Chemical and physical data
- Formula: C_{18}H_{26}N_{2}O_{2}
- Molar mass: 302.418 g·mol^{−1}
- 3D model (JSmol): Interactive image;
- SMILES CCCN(CCC)CCC1=CNC2=C1C(=CC=C2)OC(=O)C;
- InChI InChI=1S/C18H26N2O2/c1-4-10-20(11-5-2)12-9-15-13-19-16-7-6-8-17(18(15)16)22-14(3)21/h6-8,13,19H,4-5,9-12H2,1-3H3; Key:KRUGABVNKKKCJN-UHFFFAOYSA-N;

= 4-AcO-DPT =

4-AcO-DPT, also known as 4-acetoxy-N,N-dipropyltryptamine or as depracetin, is a psychedelic drug of the tryptamine family related to 4-AcO-DMT. It has been sold as a designer drug. It is an ester of 4-HO-DPT, a psychedelic tryptamine that was first synthesized by Alexander Shulgin. Anecdotal reports indicate that 4-AcO-DPT exerts psychoactive effects in humans, however the pharmacology of 4-AcO-DPT has not been examined.

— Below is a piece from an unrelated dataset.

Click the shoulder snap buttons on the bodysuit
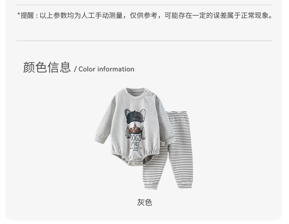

It has been identified in illicit products in Japan.

==Chemistry==
===Analogues===
Analogues of 4-AcO-DPT include dipropyltryptamine (DPT), 4-HO-DPT (deprocin), 4-AcO-DMT (psilacetin), 4-AcO-DET (ethacetin), 4-AcO-DiPT (ipracetin), 4-AcO-MET (metacetin), 4-AcO-MPT, and 4-AcO-MiPT (mipracetin), among others.

==Society and culture==
===Legal status===
====Canada====
4-AcO-DPT is not a controlled substance in Canada as of 2025.